▶ **EXERCISE REQUIREMENTS**
Write out the full listing, matching it line for line.

▶ **RECORD EXTRACTS**

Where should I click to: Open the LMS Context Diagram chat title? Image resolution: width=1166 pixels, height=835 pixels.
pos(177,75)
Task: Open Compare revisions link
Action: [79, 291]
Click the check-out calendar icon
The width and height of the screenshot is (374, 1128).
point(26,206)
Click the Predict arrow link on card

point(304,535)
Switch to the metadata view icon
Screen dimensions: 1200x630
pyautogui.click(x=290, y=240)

▶ **EXERCISE OUTPUT**
Where should I click to: Open the LMS Context Diagram chat title? Image resolution: width=1166 pixels, height=835 pixels.
pos(177,75)
Task: Open Compare revisions link
Action: [79, 291]
Click the check-out calendar icon
The width and height of the screenshot is (374, 1128).
point(26,206)
Click the Predict arrow link on card

point(304,535)
Switch to the metadata view icon
Screen dimensions: 1200x630
pyautogui.click(x=290, y=240)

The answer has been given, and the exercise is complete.